[DESCRIPTION OF THE TASK]
Restate the data exactly, with nothing altered.

[RECORDS PROVIDED]
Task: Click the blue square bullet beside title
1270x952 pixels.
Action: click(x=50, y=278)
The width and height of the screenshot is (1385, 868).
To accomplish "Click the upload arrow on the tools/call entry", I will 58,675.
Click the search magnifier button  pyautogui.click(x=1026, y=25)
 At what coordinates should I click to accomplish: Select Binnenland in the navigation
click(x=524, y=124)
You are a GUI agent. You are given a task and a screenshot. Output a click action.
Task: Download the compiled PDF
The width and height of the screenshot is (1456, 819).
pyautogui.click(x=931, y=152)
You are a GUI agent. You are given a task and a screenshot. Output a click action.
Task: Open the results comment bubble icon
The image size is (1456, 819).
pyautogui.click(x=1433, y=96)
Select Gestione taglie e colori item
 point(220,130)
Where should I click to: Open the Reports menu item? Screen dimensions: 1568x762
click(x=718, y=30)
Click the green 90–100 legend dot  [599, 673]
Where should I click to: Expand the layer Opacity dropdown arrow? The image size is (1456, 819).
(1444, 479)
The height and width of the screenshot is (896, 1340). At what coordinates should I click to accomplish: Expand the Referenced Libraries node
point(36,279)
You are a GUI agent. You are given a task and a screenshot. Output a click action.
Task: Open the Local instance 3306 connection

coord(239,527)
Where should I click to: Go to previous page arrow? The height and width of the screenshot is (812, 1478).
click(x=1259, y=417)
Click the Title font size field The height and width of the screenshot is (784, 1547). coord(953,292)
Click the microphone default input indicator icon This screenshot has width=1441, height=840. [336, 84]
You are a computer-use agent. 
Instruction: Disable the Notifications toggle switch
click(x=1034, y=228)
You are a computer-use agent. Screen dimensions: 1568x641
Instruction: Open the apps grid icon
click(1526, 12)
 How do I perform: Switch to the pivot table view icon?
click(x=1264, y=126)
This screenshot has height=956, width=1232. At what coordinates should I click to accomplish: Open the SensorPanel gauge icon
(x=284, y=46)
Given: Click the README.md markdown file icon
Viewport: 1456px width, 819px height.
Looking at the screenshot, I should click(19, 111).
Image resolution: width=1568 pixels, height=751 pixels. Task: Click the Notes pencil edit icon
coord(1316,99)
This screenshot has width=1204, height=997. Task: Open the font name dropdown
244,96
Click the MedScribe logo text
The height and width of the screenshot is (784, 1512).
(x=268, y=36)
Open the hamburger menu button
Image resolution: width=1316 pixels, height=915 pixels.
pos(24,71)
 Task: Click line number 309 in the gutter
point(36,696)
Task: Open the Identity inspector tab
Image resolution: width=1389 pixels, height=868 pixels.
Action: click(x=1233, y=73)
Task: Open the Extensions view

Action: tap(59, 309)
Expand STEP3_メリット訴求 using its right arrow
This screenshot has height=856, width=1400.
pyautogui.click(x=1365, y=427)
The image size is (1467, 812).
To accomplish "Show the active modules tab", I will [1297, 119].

[OUTPUT BELOW]
Task: Click the blue square bullet beside title
1270x952 pixels.
Action: click(x=50, y=278)
The width and height of the screenshot is (1385, 868).
To accomplish "Click the upload arrow on the tools/call entry", I will 58,675.
Click the search magnifier button  pyautogui.click(x=1026, y=25)
 At what coordinates should I click to accomplish: Select Binnenland in the navigation
click(x=524, y=124)
You are a GUI agent. You are given a task and a screenshot. Output a click action.
Task: Download the compiled PDF
The width and height of the screenshot is (1456, 819).
pyautogui.click(x=931, y=152)
You are a GUI agent. You are given a task and a screenshot. Output a click action.
Task: Open the results comment bubble icon
The image size is (1456, 819).
pyautogui.click(x=1433, y=96)
Select Gestione taglie e colori item
 point(220,130)
Where should I click to: Open the Reports menu item? Screen dimensions: 1568x762
click(x=718, y=30)
Click the green 90–100 legend dot  [599, 673]
Where should I click to: Expand the layer Opacity dropdown arrow? The image size is (1456, 819).
(1444, 479)
The height and width of the screenshot is (896, 1340). At what coordinates should I click to accomplish: Expand the Referenced Libraries node
point(36,279)
You are a GUI agent. You are given a task and a screenshot. Output a click action.
Task: Open the Local instance 3306 connection

coord(239,527)
Where should I click to: Go to previous page arrow? The height and width of the screenshot is (812, 1478).
click(x=1259, y=417)
Click the Title font size field The height and width of the screenshot is (784, 1547). coord(953,292)
Click the microphone default input indicator icon This screenshot has width=1441, height=840. [336, 84]
You are a computer-use agent. 
Instruction: Disable the Notifications toggle switch
click(x=1034, y=228)
You are a computer-use agent. Screen dimensions: 1568x641
Instruction: Open the apps grid icon
click(1526, 12)
 How do I perform: Switch to the pivot table view icon?
click(x=1264, y=126)
This screenshot has height=956, width=1232. At what coordinates should I click to accomplish: Open the SensorPanel gauge icon
(x=284, y=46)
Given: Click the README.md markdown file icon
Viewport: 1456px width, 819px height.
Looking at the screenshot, I should click(19, 111).
Image resolution: width=1568 pixels, height=751 pixels. Task: Click the Notes pencil edit icon
coord(1316,99)
This screenshot has width=1204, height=997. Task: Open the font name dropdown
244,96
Click the MedScribe logo text
The height and width of the screenshot is (784, 1512).
(x=268, y=36)
Open the hamburger menu button
Image resolution: width=1316 pixels, height=915 pixels.
pos(24,71)
 Task: Click line number 309 in the gutter
point(36,696)
Task: Open the Identity inspector tab
Image resolution: width=1389 pixels, height=868 pixels.
Action: click(x=1233, y=73)
Task: Open the Extensions view

Action: tap(59, 309)
Expand STEP3_メリット訴求 using its right arrow
This screenshot has height=856, width=1400.
pyautogui.click(x=1365, y=427)
The image size is (1467, 812).
To accomplish "Show the active modules tab", I will [1297, 119].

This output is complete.